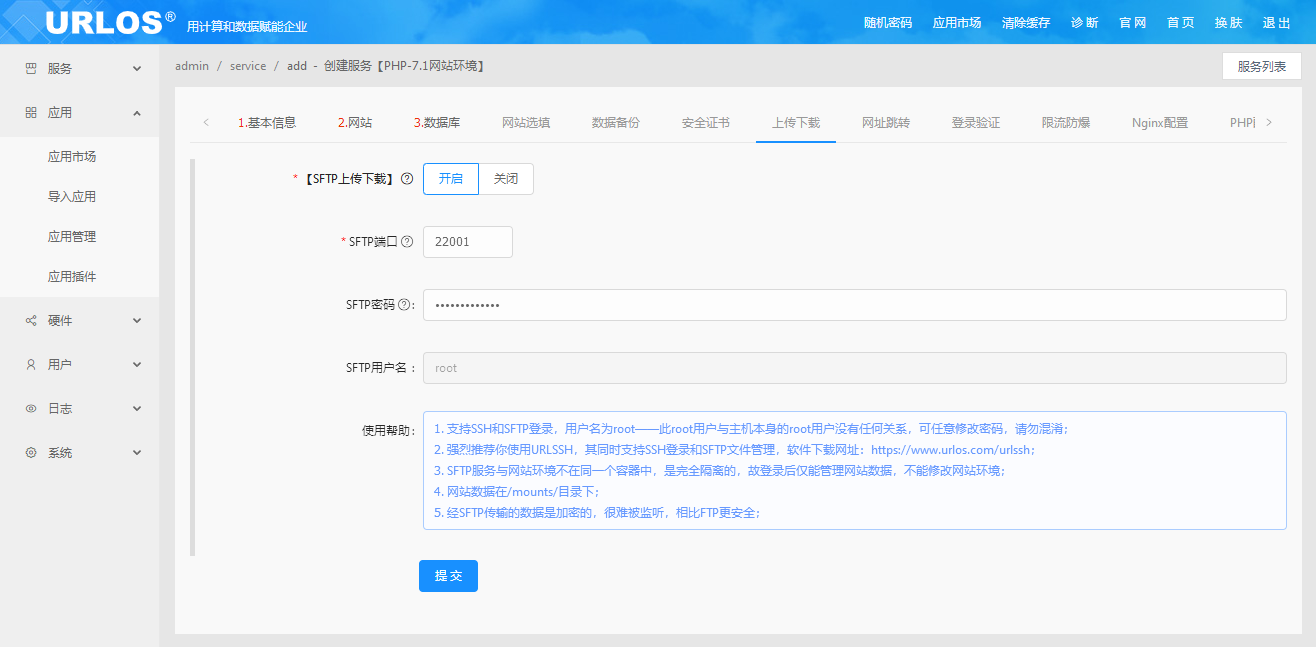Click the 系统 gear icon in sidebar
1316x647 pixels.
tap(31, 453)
__________
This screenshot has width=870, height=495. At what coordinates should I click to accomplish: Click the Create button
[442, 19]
__________
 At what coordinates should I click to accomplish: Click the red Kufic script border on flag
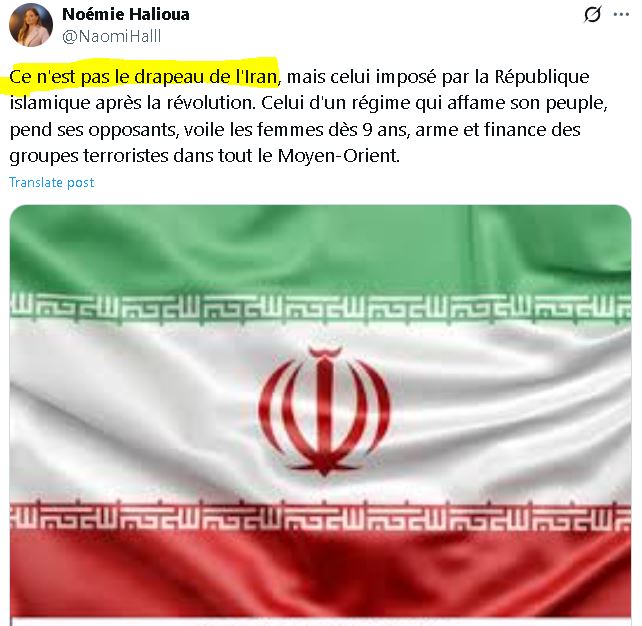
__________
▸ Exercise goal
From the records above, extract each line containing the word "accomplish" and reproduce those lines unchanged.

▸ Result for this task
This screenshot has width=870, height=495. At what coordinates should I click to accomplish: Click the Create button
 At what coordinates should I click to accomplish: Click the red Kufic script border on flag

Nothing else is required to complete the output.